I got tired of my profile picture. It's not summer-like outside anymore, although what do I pick out but a summer picture? OK. That doesn't make sense.
I was out of the house early and off to the pool. Someone stole my lane. She was walking just ahead of me and passed the lane just as I was stopping there. She backtracked, then asked if we could share. I said I'd go to the other side of the pool and she thanked me. But I really wanted my lane. My shoulder hurt pretty much the whole time I swam, but it wasn't too bad. The pool is 82 degrees, which is nice and comfortable. I've noticed that I'm the only one to put on make-up while I'm in the locker room, and to use a blow dryer. It takes me a half hour to shower and get out of there. I have my routine. The ladies in the locker room are all very friendly.
I went to my sister's office afterward for a flu shot in the arm that didn't hurt. The shot hurt and I was wimpy. Then I forgot all about it.
The counseling session was intense. And confrontational, but not between her and me. Tracy is fantastic, and I feel a real bond with her. And there was a situation in school today. And then one at home. And 'you know who' is staying at her father's for a few days. And I'm dealing.

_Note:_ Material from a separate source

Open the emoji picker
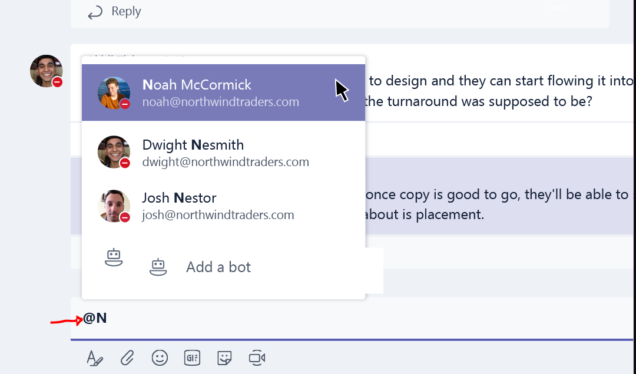Image resolution: width=636 pixels, height=374 pixels. (x=160, y=358)
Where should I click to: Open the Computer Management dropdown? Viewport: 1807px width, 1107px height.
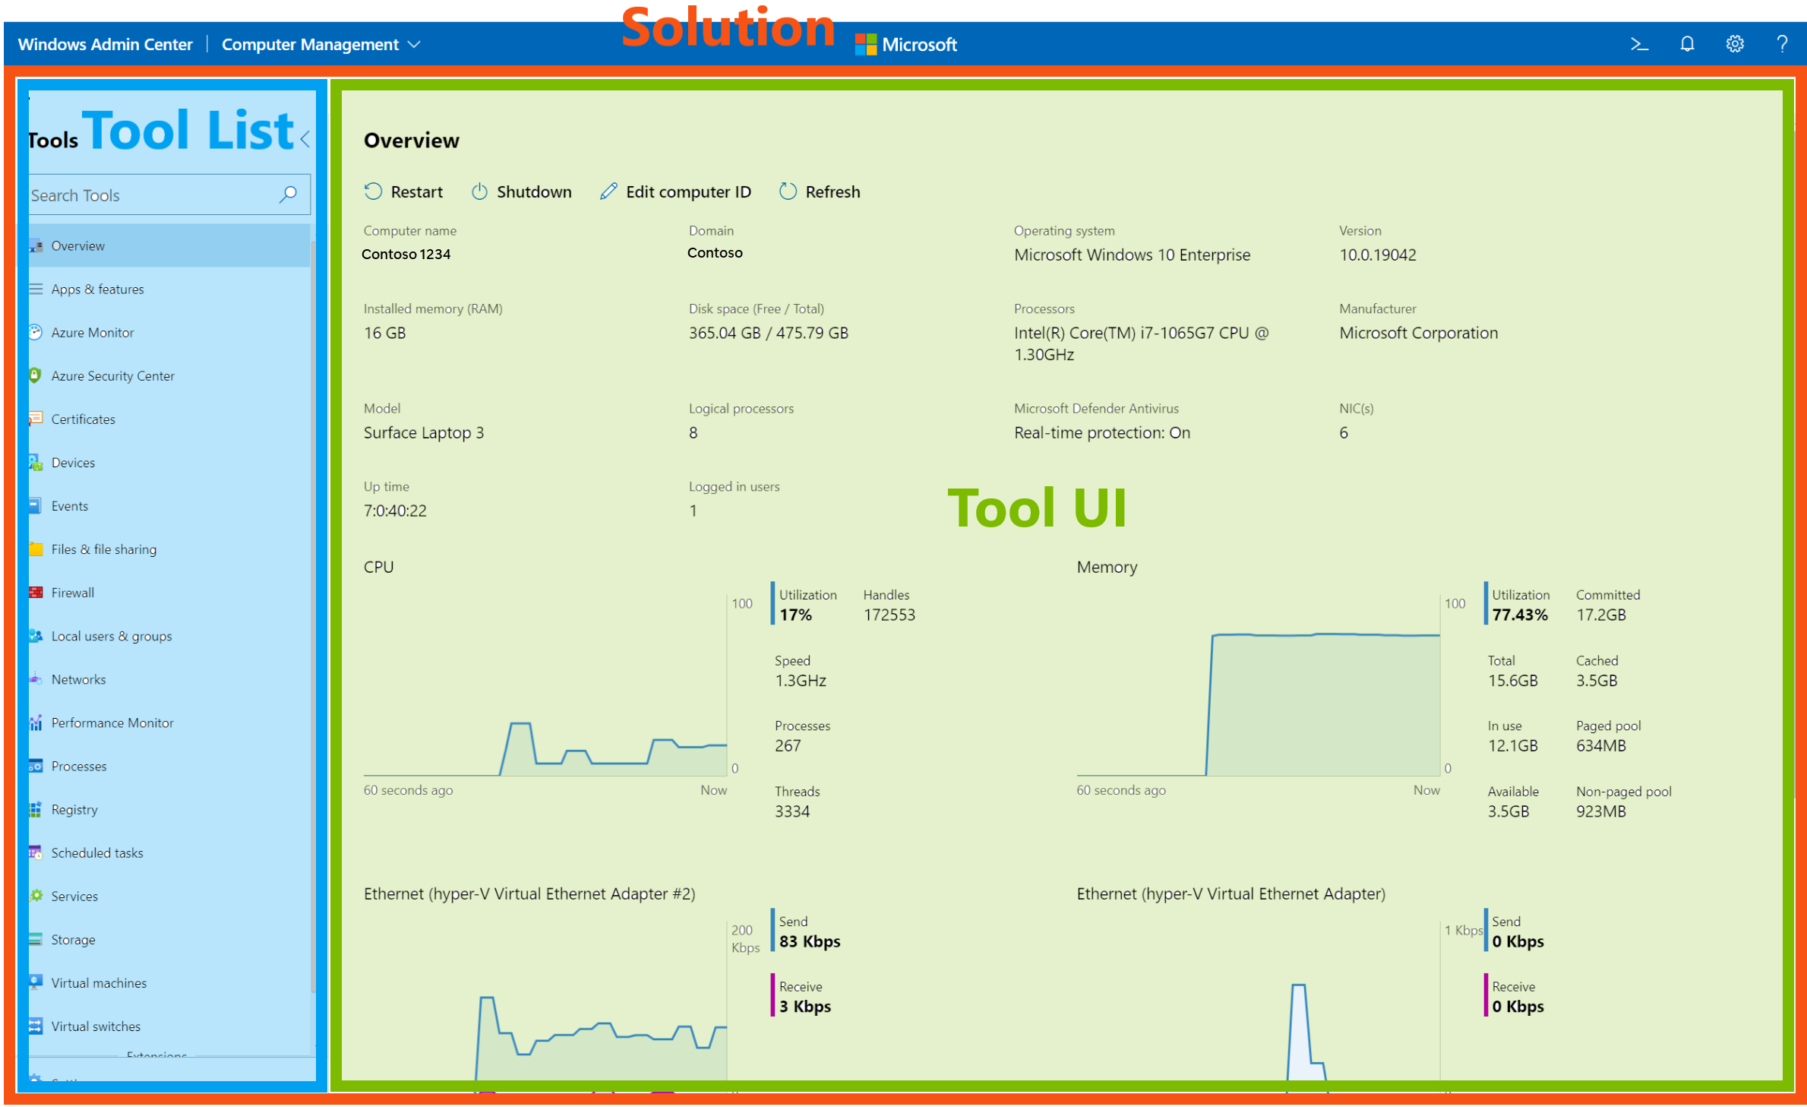click(x=319, y=43)
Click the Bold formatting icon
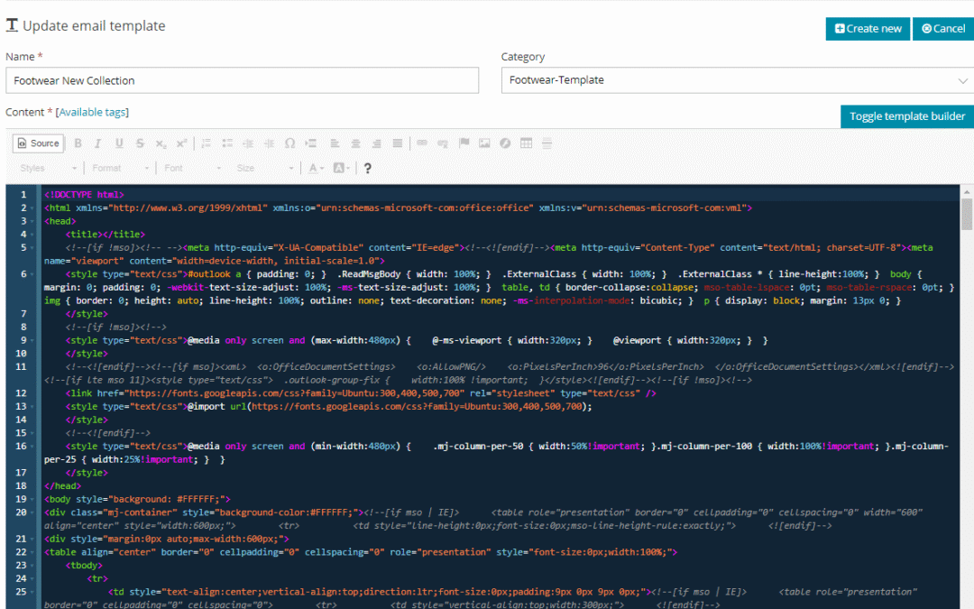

I went to my parent's for a visit after counseling. I was going to cut my mother's hair, but just wasn't in the mood. She was fine with that. I went to return something to a store in her neighborhood and couldn't find my credit card. Luckily it was in a jacket pocket at home. I was so glad I didn't have to cancel it and go through that bother.
It's cold and rainy here. In the 40's. Brrr. I've been using the little space heater I just bought for Emily. It's fantastic, and I think I'll buy one for me and just keep the rest of the house cold. It warms up your immediate area in a flash.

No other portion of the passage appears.